(Lines of data)

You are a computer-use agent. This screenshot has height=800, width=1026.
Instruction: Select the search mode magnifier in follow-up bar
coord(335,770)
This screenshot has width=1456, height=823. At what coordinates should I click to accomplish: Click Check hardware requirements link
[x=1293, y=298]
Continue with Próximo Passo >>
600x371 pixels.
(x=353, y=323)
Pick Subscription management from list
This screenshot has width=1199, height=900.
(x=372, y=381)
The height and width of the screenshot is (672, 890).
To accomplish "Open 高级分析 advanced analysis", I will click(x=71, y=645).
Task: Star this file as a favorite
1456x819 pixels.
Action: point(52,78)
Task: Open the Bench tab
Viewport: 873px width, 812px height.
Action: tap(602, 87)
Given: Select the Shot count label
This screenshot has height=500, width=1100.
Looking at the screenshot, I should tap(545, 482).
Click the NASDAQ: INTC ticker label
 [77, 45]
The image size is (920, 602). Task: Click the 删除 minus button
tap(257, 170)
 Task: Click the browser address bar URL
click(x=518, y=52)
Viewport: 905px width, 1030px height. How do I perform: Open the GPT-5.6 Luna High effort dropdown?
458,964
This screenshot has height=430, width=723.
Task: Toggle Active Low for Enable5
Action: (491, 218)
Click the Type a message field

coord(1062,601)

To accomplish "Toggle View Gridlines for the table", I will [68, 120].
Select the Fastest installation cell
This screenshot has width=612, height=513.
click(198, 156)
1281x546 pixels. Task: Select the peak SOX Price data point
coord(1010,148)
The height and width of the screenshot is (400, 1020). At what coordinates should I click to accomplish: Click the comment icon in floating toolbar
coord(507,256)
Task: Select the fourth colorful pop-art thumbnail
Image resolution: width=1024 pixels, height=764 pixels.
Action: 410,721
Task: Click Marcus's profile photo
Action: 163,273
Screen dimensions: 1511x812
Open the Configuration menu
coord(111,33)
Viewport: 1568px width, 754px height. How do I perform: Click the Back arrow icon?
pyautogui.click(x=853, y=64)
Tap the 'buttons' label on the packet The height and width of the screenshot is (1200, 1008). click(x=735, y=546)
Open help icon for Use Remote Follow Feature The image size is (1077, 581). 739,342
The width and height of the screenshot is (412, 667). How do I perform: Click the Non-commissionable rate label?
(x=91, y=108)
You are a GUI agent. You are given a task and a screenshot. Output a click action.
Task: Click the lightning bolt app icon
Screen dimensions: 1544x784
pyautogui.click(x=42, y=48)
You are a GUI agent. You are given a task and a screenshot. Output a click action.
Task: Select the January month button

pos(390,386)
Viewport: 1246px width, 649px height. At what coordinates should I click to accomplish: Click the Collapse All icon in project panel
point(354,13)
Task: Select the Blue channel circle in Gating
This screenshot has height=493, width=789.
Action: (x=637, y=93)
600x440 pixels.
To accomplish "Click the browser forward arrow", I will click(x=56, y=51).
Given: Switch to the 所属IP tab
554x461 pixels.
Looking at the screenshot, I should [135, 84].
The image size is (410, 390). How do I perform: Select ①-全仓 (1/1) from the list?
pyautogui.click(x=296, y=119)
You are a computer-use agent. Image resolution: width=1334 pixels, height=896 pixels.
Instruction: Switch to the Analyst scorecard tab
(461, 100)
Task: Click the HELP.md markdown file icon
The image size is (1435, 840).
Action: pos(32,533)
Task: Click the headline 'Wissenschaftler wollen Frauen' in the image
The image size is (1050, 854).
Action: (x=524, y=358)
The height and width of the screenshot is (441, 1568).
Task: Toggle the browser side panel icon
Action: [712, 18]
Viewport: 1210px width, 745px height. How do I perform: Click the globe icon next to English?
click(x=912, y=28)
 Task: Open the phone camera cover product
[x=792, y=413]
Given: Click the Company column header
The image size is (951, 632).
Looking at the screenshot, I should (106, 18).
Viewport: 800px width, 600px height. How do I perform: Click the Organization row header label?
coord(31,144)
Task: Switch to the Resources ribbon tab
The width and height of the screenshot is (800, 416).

_Your goal_
Copy every row above verbatim, from the first to the last.

_Response to this task_
You are a computer-use agent. This screenshot has height=800, width=1026.
Instruction: Select the search mode magnifier in follow-up bar
coord(335,770)
This screenshot has width=1456, height=823. At what coordinates should I click to accomplish: Click Check hardware requirements link
[x=1293, y=298]
Continue with Próximo Passo >>
600x371 pixels.
(x=353, y=323)
Pick Subscription management from list
This screenshot has width=1199, height=900.
(x=372, y=381)
The height and width of the screenshot is (672, 890).
To accomplish "Open 高级分析 advanced analysis", I will click(x=71, y=645).
Task: Star this file as a favorite
1456x819 pixels.
Action: point(52,78)
Task: Open the Bench tab
Viewport: 873px width, 812px height.
Action: tap(602, 87)
Given: Select the Shot count label
This screenshot has height=500, width=1100.
Looking at the screenshot, I should tap(545, 482).
Click the NASDAQ: INTC ticker label
 [77, 45]
The image size is (920, 602). Task: Click the 删除 minus button
tap(257, 170)
 Task: Click the browser address bar URL
click(x=518, y=52)
Viewport: 905px width, 1030px height. How do I perform: Open the GPT-5.6 Luna High effort dropdown?
458,964
This screenshot has height=430, width=723.
Task: Toggle Active Low for Enable5
Action: (491, 218)
Click the Type a message field

coord(1062,601)

To accomplish "Toggle View Gridlines for the table", I will [68, 120].
Select the Fastest installation cell
This screenshot has width=612, height=513.
click(198, 156)
1281x546 pixels. Task: Select the peak SOX Price data point
coord(1010,148)
The height and width of the screenshot is (400, 1020). At what coordinates should I click to accomplish: Click the comment icon in floating toolbar
coord(507,256)
Task: Select the fourth colorful pop-art thumbnail
Image resolution: width=1024 pixels, height=764 pixels.
Action: 410,721
Task: Click Marcus's profile photo
Action: 163,273
Screen dimensions: 1511x812
Open the Configuration menu
coord(111,33)
Viewport: 1568px width, 754px height. How do I perform: Click the Back arrow icon?
pyautogui.click(x=853, y=64)
Tap the 'buttons' label on the packet The height and width of the screenshot is (1200, 1008). click(x=735, y=546)
Open help icon for Use Remote Follow Feature The image size is (1077, 581). 739,342
The width and height of the screenshot is (412, 667). How do I perform: Click the Non-commissionable rate label?
(x=91, y=108)
You are a GUI agent. You are given a task and a screenshot. Output a click action.
Task: Click the lightning bolt app icon
Screen dimensions: 1544x784
pyautogui.click(x=42, y=48)
You are a GUI agent. You are given a task and a screenshot. Output a click action.
Task: Select the January month button

pos(390,386)
Viewport: 1246px width, 649px height. At what coordinates should I click to accomplish: Click the Collapse All icon in project panel
point(354,13)
Task: Select the Blue channel circle in Gating
This screenshot has height=493, width=789.
Action: (x=637, y=93)
600x440 pixels.
To accomplish "Click the browser forward arrow", I will click(x=56, y=51).
Given: Switch to the 所属IP tab
554x461 pixels.
Looking at the screenshot, I should [135, 84].
The image size is (410, 390). How do I perform: Select ①-全仓 (1/1) from the list?
pyautogui.click(x=296, y=119)
You are a computer-use agent. Image resolution: width=1334 pixels, height=896 pixels.
Instruction: Switch to the Analyst scorecard tab
(461, 100)
Task: Click the HELP.md markdown file icon
The image size is (1435, 840).
Action: pos(32,533)
Task: Click the headline 'Wissenschaftler wollen Frauen' in the image
The image size is (1050, 854).
Action: (x=524, y=358)
The height and width of the screenshot is (441, 1568).
Task: Toggle the browser side panel icon
Action: [712, 18]
Viewport: 1210px width, 745px height. How do I perform: Click the globe icon next to English?
click(x=912, y=28)
 Task: Open the phone camera cover product
[x=792, y=413]
Given: Click the Company column header
The image size is (951, 632).
Looking at the screenshot, I should (106, 18).
Viewport: 800px width, 600px height. How do I perform: Click the Organization row header label?
coord(31,144)
Task: Switch to the Resources ribbon tab
The width and height of the screenshot is (800, 416).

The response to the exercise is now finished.